Henri avait été frappé en un autre sens que son père, de l’audace de Macandal.
– Ce mulâtre, demanda-t-il après un moment de réflexion, est donc un homme d’énergie et de ressources ?
– S’il savait apprécier sa propre valeur, il serait le maître de la colonie.
– A-t-il contre vous de graves sujets de haine, mon père ?
– Non pas ; il m’était, et je crois qu’il m’est encore dévoué. Il a pleuré aujourd’hui au souvenir de ta pauvre mère.
– Eh bien ! s’écria tout à coup Henri, si ce Macandal est aussi intelligent, aussi habile, aussi maître que vous le dites de cette colonie, félicitons-nous qu’il ne haïsse point notre famille ; regardez comme une honte, si vous le voulez, mais ne vous plaignez pas, qu’il ait commis l’acte insolent et hardi que vous m’avez raconté. Si je l’eusse surpris assis à cette table, à la place que vous m’avez dite, je l’eusse tué peut-être ; mais je sens que je m’en fusse repenti ensuite.

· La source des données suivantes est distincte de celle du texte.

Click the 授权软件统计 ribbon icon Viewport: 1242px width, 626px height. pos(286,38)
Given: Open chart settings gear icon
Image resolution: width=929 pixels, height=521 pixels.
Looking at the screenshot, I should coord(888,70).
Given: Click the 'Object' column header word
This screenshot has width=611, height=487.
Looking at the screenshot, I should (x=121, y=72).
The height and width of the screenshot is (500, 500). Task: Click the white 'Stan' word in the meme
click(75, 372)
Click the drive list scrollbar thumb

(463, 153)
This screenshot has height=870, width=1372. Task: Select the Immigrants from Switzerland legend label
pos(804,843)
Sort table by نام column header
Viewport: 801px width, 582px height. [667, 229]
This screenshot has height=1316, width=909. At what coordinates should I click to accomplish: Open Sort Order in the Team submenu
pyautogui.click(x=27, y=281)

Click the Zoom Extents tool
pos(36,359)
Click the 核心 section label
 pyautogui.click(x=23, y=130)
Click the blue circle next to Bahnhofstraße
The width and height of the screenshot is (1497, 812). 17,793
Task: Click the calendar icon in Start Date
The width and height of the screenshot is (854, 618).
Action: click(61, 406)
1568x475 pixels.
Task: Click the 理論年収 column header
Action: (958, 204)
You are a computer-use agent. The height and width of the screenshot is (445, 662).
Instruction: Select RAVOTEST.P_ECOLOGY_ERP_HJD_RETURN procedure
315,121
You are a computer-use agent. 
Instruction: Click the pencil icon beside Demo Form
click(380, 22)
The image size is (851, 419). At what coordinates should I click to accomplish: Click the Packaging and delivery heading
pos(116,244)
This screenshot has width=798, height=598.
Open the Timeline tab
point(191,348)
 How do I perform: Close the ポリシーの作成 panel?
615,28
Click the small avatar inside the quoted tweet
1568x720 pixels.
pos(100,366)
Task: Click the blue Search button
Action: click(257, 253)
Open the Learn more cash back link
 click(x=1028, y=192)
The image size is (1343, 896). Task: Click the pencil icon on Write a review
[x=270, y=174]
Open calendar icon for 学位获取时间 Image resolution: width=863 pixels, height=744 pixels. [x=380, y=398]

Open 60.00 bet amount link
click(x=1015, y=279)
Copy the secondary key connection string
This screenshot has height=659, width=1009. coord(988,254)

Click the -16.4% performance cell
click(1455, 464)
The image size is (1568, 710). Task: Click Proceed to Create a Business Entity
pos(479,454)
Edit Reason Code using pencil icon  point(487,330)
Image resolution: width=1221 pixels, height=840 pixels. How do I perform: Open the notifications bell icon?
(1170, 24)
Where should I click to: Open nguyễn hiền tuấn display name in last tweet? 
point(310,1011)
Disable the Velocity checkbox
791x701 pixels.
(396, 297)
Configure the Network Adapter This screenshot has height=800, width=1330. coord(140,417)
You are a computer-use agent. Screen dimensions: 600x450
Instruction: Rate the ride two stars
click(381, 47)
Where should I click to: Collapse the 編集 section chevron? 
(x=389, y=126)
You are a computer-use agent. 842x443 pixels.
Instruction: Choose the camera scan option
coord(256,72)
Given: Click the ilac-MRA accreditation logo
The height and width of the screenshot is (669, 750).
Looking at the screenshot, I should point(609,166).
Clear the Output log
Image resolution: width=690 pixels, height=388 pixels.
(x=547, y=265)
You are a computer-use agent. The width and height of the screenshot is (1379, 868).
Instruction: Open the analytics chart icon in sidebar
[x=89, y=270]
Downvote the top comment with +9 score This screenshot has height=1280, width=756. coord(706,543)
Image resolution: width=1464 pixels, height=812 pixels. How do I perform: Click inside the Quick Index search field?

– Que signifie cela, Henri ?
– Cela signifie, mon père, que je ne sais pas encore contre qui nous aurons le plus à lutter : les nègres marrons ou le marquis de la Varenne. Puisse l’avenir ne pas me donner raison, et n’essayons pas de démêler mal à propos ses mystères ! Macandal est plus près que vous ne pensez peut-être de tenir réellement entre ses mains le sort de notre beau pays.
Un moment de silence suivit. Le vieux chevalier, les yeux fixés à terre, le front pensif, le cœur gonflé, regardait avec tristesse à l’horizon, et son âme se révoltait en même temps à l’idée que pour sauver leur indépendance, leur dignité, leurs privilèges, les colons seraient obligés de pactiser avec leurs esclaves rebelles.
Antillia contemplait avec une naïve admiration ce frère qu’elle ne connaissait point et qui s’était révélé à elle si fier, si passionné, et en quelque sorte dans l’attitude héroïque d’un Dieu vengeur. Elle ne put se défendre d’un élan tout sympathique et se jeta dans les bras d’Henri qui couvrit de caresses sa charmante tête. Le cœur d’Antillia avait aspiré je ne sais quelle flamme d’énergie et de résolution au souffle de la parole ardente de son frère.
– Mon père, demanda Henri au vieillard, toujours absorbé dans ses méditations, Macandal a-t-il quelque motif, à part ce caprice qu’il a satisfait aujourd’hui, et qu’il ne renouvellera sans doute plus, Macandal a-t-il, dis-je, quelque sujet qui l’attire ici ?
– Oui, répondit M. d’Autanne ; Lucinde, cette jeune négresse qui vient de conduire ta sœur à sa chambre, est sa maîtresse.
– Vous savez alors que Macandal vient souvent sur votre habitation.
– Oui, et je suis bien obligé de le tolérer en feignant de l’ignorer.
– Vous agissez à merveille, mon père.
– Soit, puisque tu le juges ainsi, mon enfant.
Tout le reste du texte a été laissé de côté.